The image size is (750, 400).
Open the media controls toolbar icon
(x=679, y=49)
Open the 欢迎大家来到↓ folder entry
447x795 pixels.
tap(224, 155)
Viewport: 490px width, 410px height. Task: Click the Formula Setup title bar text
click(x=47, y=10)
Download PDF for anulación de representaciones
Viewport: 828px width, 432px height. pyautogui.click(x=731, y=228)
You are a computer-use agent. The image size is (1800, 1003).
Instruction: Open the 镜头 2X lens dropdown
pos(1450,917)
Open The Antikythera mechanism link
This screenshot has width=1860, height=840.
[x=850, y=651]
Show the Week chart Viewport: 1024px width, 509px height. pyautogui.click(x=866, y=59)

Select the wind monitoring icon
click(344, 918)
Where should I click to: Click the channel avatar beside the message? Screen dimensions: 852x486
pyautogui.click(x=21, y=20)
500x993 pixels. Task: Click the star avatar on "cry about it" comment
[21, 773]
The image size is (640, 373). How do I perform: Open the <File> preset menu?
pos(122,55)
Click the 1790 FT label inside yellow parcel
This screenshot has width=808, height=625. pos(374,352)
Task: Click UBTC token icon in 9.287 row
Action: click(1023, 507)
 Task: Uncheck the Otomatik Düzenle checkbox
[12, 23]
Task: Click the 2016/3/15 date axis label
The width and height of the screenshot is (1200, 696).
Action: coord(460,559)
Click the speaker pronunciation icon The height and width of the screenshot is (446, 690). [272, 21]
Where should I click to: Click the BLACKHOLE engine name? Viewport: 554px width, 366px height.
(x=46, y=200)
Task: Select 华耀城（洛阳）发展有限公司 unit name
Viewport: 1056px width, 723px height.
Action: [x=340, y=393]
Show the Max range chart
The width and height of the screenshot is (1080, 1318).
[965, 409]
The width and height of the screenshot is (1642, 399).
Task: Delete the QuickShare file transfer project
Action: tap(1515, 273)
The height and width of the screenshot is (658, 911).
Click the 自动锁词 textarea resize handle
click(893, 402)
# # # # #
> Prompt
Only what runs from the line containing "Task: Select 华耀城（洛阳）发展有限公司 unit name" through the final line of the entries above belongs in the answer, restated exactly.

> Solution to the problem
Task: Select 华耀城（洛阳）发展有限公司 unit name
Viewport: 1056px width, 723px height.
Action: [x=340, y=393]
Show the Max range chart
The width and height of the screenshot is (1080, 1318).
[965, 409]
The width and height of the screenshot is (1642, 399).
Task: Delete the QuickShare file transfer project
Action: tap(1515, 273)
The height and width of the screenshot is (658, 911).
Click the 自动锁词 textarea resize handle
click(893, 402)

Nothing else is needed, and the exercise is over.